__Instructions for the task__
Please show every line of the records below that contains the word "Open", and copy each line in full. Case counts.
>> Begin
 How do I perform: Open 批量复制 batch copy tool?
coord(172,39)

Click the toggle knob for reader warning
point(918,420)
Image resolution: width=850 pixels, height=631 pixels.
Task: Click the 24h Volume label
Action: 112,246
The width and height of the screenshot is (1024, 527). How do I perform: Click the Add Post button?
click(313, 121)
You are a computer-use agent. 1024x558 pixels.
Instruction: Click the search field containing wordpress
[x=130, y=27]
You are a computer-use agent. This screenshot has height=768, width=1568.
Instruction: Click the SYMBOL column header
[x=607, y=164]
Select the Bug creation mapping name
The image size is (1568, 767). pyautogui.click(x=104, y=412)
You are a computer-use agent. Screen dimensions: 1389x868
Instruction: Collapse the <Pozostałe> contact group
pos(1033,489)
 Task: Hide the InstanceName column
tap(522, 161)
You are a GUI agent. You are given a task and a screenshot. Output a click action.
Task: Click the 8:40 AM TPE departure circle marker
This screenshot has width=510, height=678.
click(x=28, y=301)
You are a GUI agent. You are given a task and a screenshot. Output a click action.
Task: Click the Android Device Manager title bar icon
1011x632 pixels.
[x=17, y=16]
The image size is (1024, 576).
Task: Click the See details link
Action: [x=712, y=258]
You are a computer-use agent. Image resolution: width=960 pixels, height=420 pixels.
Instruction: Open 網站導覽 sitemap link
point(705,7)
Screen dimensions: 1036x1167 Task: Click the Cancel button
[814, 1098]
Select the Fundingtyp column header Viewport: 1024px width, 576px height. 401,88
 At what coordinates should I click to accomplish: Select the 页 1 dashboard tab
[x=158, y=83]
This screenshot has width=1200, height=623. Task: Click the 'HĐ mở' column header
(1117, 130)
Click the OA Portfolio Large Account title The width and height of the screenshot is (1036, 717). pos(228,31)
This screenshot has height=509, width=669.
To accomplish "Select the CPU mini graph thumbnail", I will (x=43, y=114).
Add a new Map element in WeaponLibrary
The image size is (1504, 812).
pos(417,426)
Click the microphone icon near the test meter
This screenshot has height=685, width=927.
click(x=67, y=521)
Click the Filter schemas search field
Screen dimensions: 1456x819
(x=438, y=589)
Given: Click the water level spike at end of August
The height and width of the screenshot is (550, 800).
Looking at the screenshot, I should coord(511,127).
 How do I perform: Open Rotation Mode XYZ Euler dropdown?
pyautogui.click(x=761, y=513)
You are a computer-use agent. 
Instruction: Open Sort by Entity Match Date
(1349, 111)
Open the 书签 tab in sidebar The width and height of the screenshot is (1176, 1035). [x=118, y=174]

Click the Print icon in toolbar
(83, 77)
>> End
__Result of this exercise__
 How do I perform: Open 批量复制 batch copy tool?
Instruction: Open 網站導覽 sitemap link
 How do I perform: Open Rotation Mode XYZ Euler dropdown?
Instruction: Open Sort by Entity Match Date
Open the 书签 tab in sidebar The width and height of the screenshot is (1176, 1035). [x=118, y=174]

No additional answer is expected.